Around 1128, the Castle of Pombal, which was originally a former Roman castro and Arab fortress, was donated to the Knights Templar by Afonso Henriques in order to defend Coimbra and which included a vast territory of land. The transfer of its control during that period, was seen as an important military position, owing to its successive generations of fortification and disputes between Christian and Muslim forces.

The construction of the Romanesque fortress began in the middle of the 12th century (in either 1155 or 1156), and continued practically until the century's end; the construction of various towers was made to serve, stabilize and reinforce the wall, and help to repopulate the town. It is likely that work started on the encirclement of the position and later to the construction of the keep (around 1171), and includes an alambor, a defensive feature to mitigate attacks close to the walls.
-=-=-=-=-
- What to produce:
Can you return, word for word, the stretch of the Castle of Pombal passage that starts with "Around 1128, the" and ends with "and Muslim forces."?

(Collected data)
-=-=-=-=-
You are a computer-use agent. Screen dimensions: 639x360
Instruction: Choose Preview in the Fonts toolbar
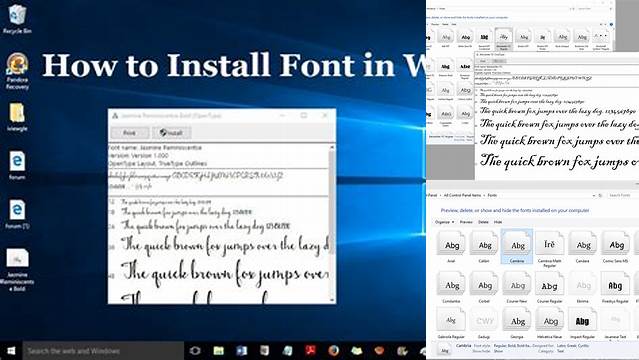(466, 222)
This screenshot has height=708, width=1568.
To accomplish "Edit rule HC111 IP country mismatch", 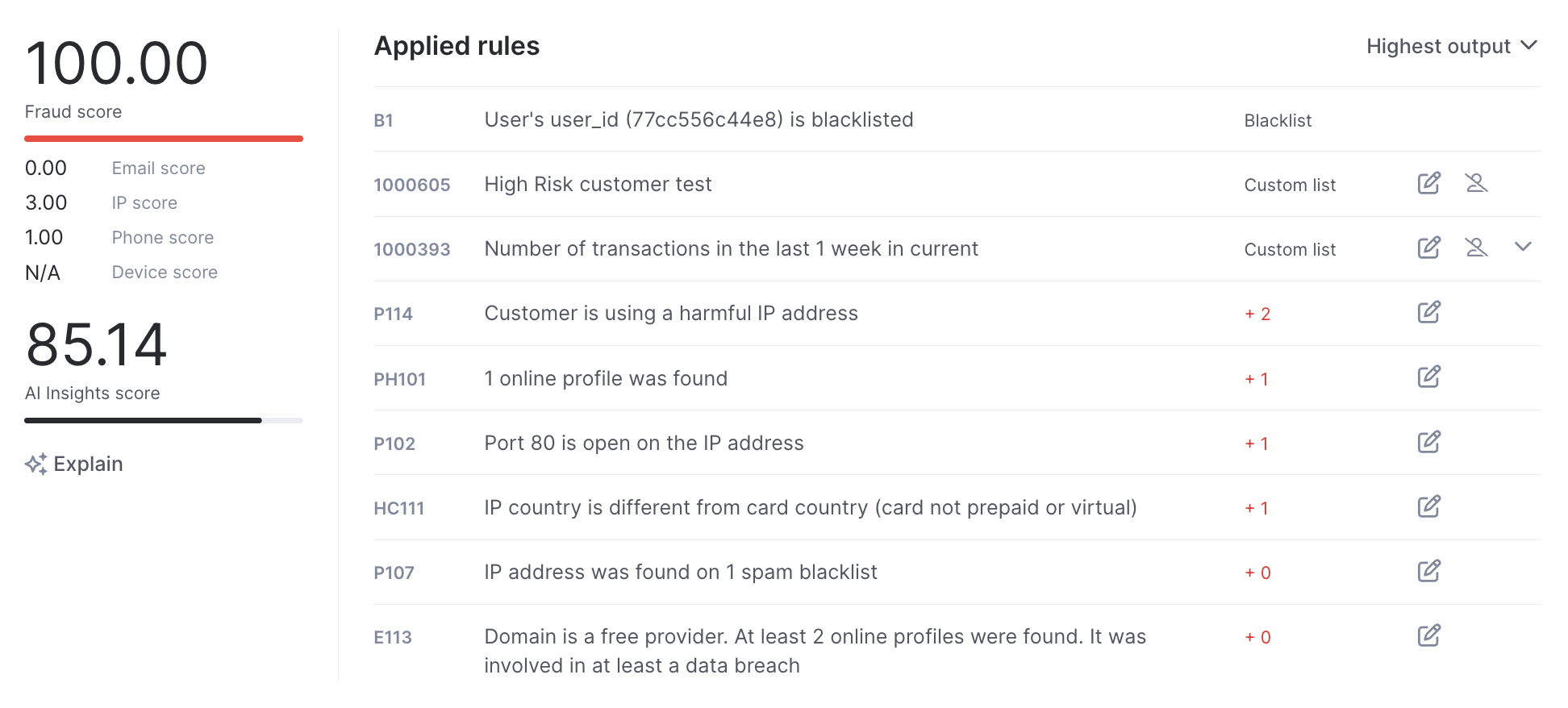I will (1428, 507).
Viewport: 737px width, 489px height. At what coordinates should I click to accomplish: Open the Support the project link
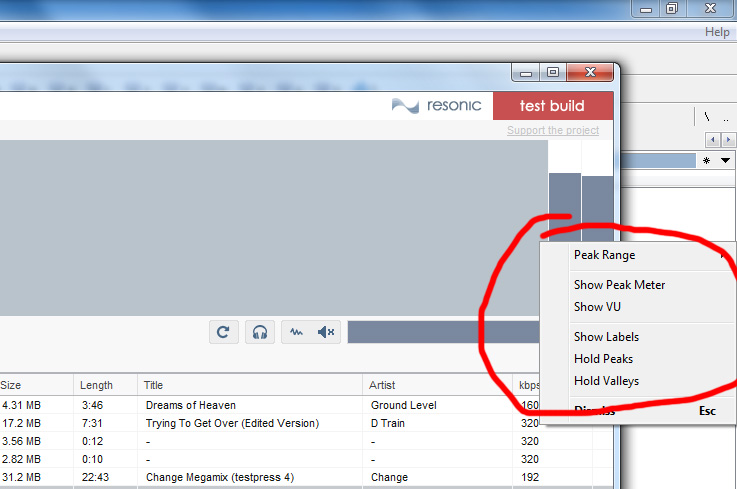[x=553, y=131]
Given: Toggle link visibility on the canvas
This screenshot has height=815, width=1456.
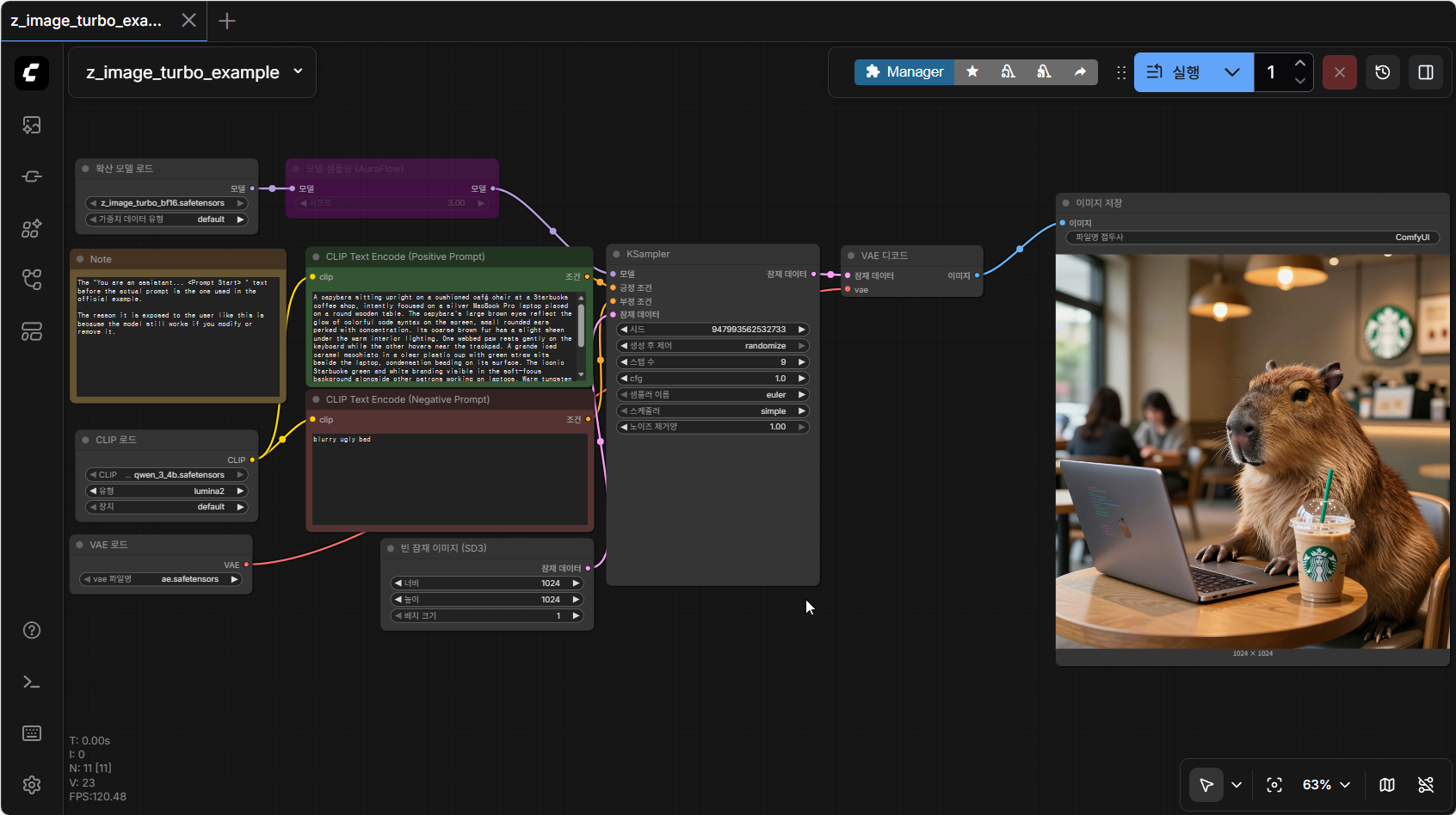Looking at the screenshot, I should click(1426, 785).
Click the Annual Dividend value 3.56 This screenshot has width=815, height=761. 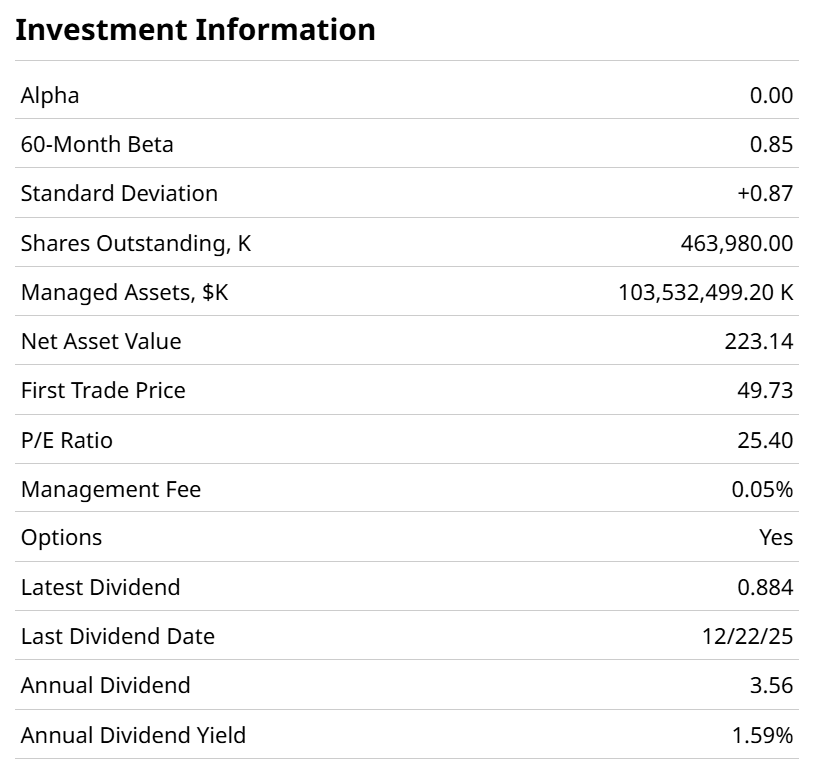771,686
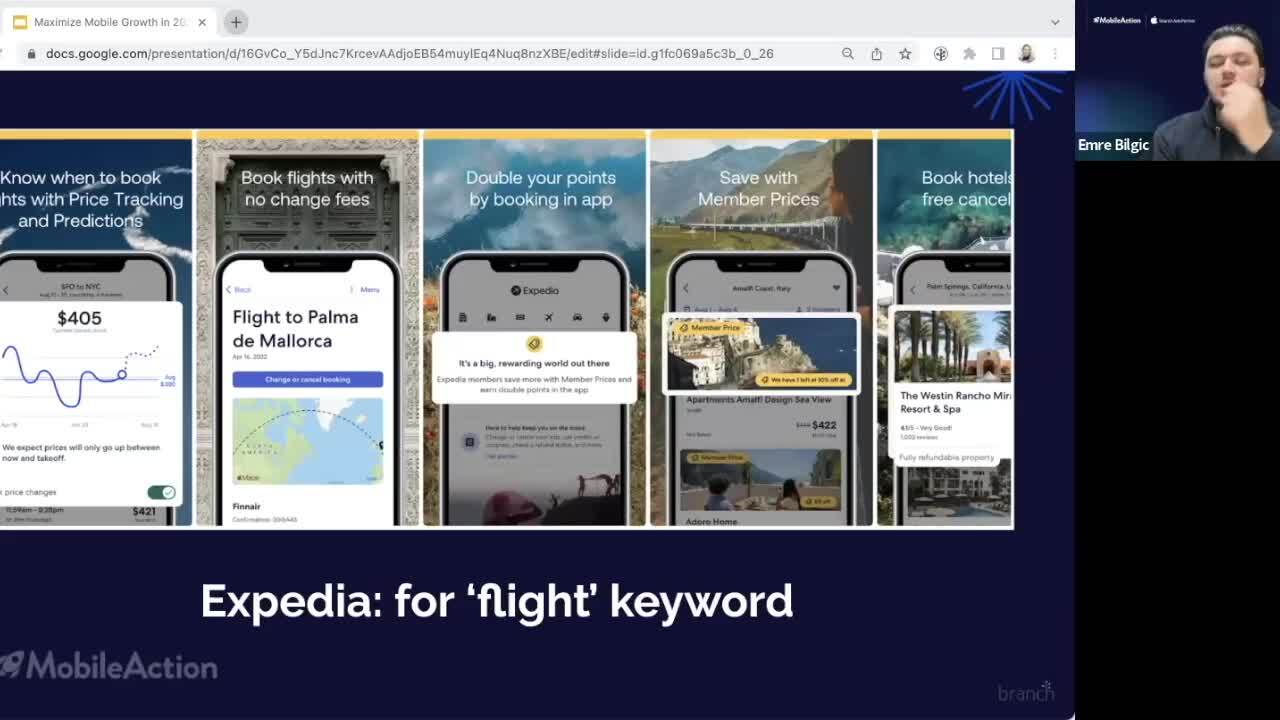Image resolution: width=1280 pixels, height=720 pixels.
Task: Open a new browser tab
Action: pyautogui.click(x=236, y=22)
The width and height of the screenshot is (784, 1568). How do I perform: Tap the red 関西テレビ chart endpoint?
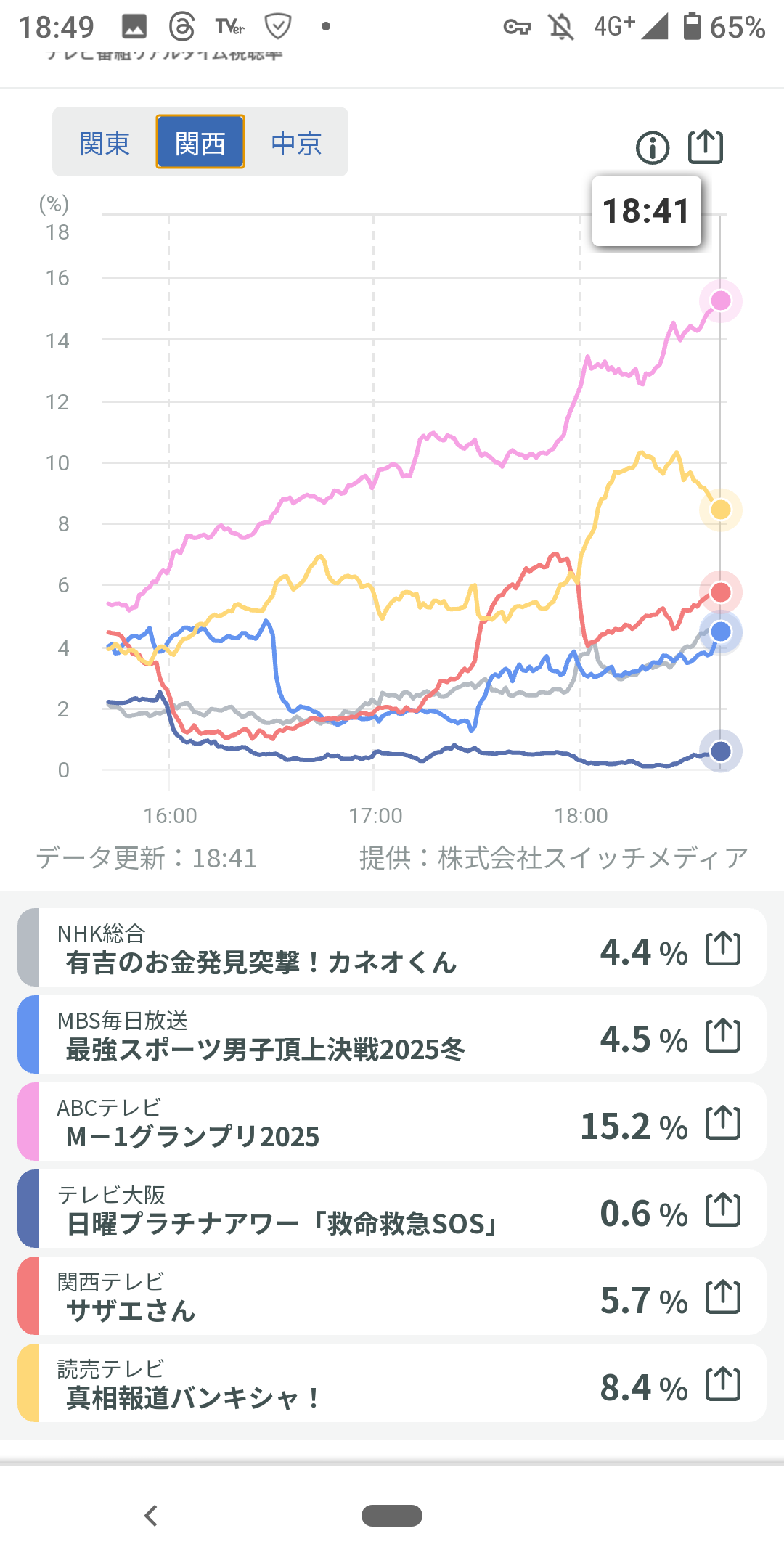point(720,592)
-=-=-=-=-
- Result of this task:
Around 1128, the Castle of Pombal, which was originally a former Roman castro and Arab fortress, was donated to the Knights Templar by Afonso Henriques in order to defend Coimbra and which included a vast territory of land. The transfer of its control during that period, was seen as an important military position, owing to its successive generations of fortification and disputes between Christian and Muslim forces.